EXERCISE MATERIALS:
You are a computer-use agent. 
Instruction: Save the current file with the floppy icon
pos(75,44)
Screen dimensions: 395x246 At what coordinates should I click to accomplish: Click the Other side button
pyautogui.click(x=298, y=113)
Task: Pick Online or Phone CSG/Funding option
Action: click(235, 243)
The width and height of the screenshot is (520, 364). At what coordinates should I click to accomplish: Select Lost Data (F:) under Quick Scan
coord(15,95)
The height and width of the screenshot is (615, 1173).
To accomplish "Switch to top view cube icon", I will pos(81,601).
==
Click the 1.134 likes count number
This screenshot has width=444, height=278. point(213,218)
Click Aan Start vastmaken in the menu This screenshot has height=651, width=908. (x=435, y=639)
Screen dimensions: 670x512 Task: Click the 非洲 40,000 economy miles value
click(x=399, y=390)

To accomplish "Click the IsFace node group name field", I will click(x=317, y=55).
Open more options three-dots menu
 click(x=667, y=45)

INSTRUCTIONS FOR THE TASK: Using the records above, pull out each line where the word "will" occurs.

SOLUTION FOR THIS PROBLEM:
To accomplish "Switch to top view cube icon", I will pos(81,601).
To accomplish "Click the IsFace node group name field", I will click(x=317, y=55).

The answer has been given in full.